The stored reference to the Self.Presence value enables quick and easy access to the local player’s Nakama presence, useful for grabbing things such as their Session ID, User ID and Username.

The stored reference to the JoinMatchAsync() return value enables access to things such as the current match ID and connected users.

Next we loop through all of the connected users via the match.Presences property and spawn a player for each.

The final thing to consider for matchmaking is what to do when a user connects and disconnects. This is done via the OnReceivedMatchPresence event handler:

/// <summary>
/// Called when a player/s joins or leaves the match.
/// </summary>
/// <param name="matchPresenceEvent">The MatchPresenceEvent data.</param>
private void OnReceivedMatchPresence(IMatchPresenceEvent matchPresenceEvent)
{
    // For each new user that joins, spawn a player for them.
    foreach (var user in matchPresenceEvent.Joins)
    {
        SpawnPlayer(matchPresenceEvent.MatchId, user);
    }

    // For each player that leaves, despawn their player.
    foreach (var user in matchPresenceEvent.Leaves)
    {
        if (players.ContainsKey(user.SessionId))
        {
            Destroy(players[user.SessionId]);
            players.Remove(user.SessionId);
        }
    }
}

Here the IMatchPresenceEvent gives us two things, a list of users who have joined the match and a list of users who have left the match.

For users who have joined, we spawn a player object for them just like we did in the OnReceivedMatchmakerMatched event handler.

For users who have left, we check to see if we currently have a reference for that user in the players Dictionary based on their Session ID. If we do, we first destroy the GameObject for that player, followed by removing them from our players Dictionary.

Spawning players

Here we review the SpawnPlayer function called by the GameManager in response to matchmaking or user presence events.

First we perform a check to see if we already have a reference to this user in our players Dictionary based on their Session ID. If yes, we return early as we have already spawned this player:

// If the player has already been spawned, return early.
if (players.ContainsKey(user.SessionId))
{
    return;
}

Next we determine where to spawn this player.

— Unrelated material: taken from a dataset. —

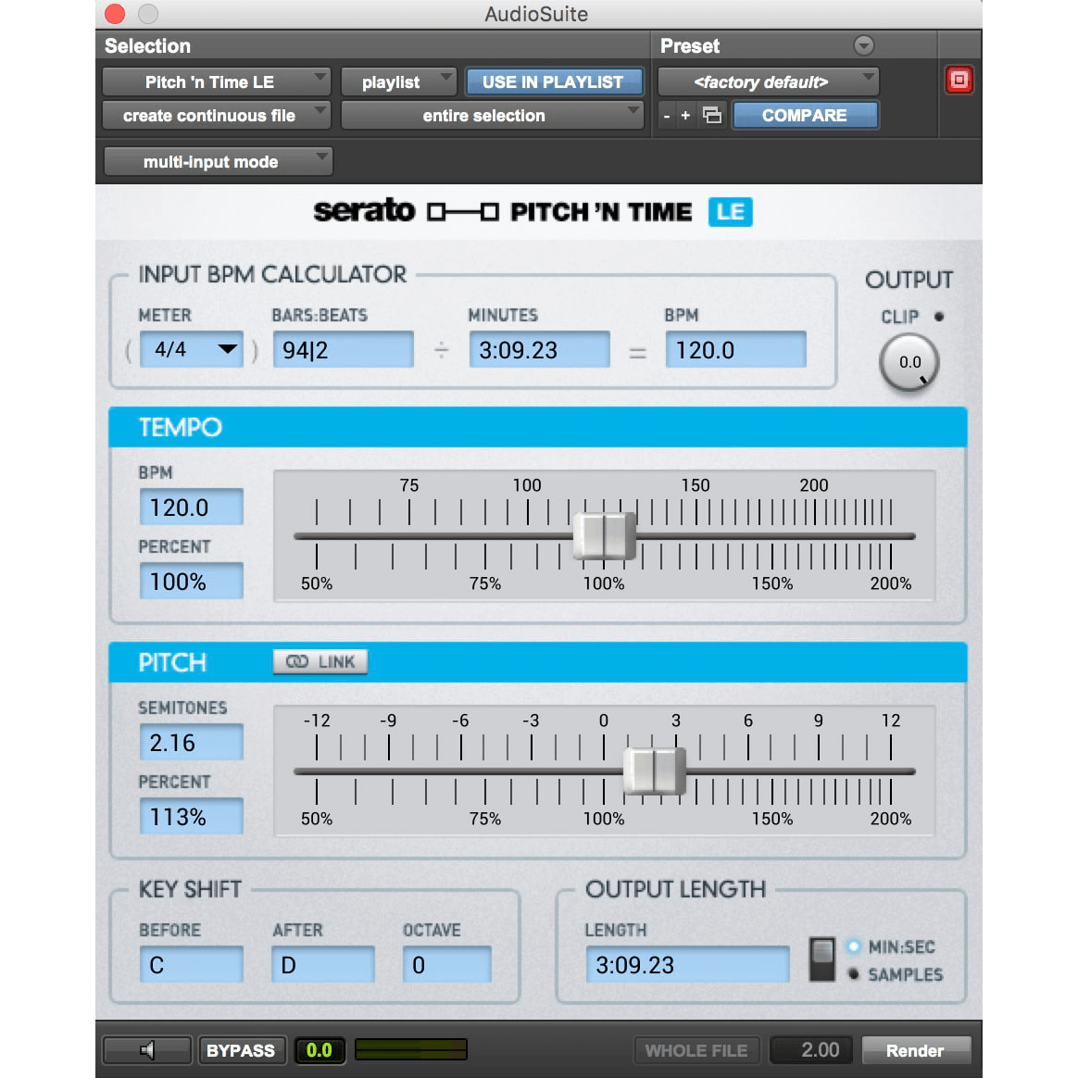Click the Render button
1078x1078 pixels.
point(915,1050)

If a spawnIndex hasn’t been passed (spawnIndex == -1) then we choose a random spawn point for this player. If a spawn index has been passed we will use that instead:

// If the spawnIndex is -1 then pick a spawn point at random, otherwise spawn the player at the specified spawn point.
var spawnPoint = spawnIndex == -1 ?
    SpawnPoints.transform.GetChild(Random.Range(0, SpawnPoints.transform.childCount - 1)) :
    SpawnPoints.transform.GetChild(spawnIndex);

Next we check to see whether or not this player is our own local player or a remote player. Based on this we decide which Player prefab to spawn, and then instantiate an instance of the prefab within the game at the relevant spawn point:

// Set a variable to check if the player is the local player or not based on session ID.
var isLocal = user.SessionId == localUser.SessionId;

// Choose the appropriate player prefab based on if it's the local player or not.
var playerPrefab = isLocal ? NetworkLocalPlayerPrefab : NetworkRemotePlayerPrefab;

// Spawn the new player.
var player = Instantiate(playerPrefab, spawnPoint.transform.position, Quaternion.identity);

Next we see if this is a remotely connected player and, if so, grab a reference to the PlayerNetworkRemoteSync component and set appropriate network data. We pass it the current Match ID and a reference to this user’s IUserPresence object:

// Setup the appropriate network data values if this is a remote player.
if (!isLocal)
{
    player.GetComponent<PlayerNetworkRemoteSync>().NetworkData = new RemotePlayerNetworkData
    {
        MatchId = matchId,
        User = user
    };
}

This is used when receiving data to check if that data is meant for that specific player.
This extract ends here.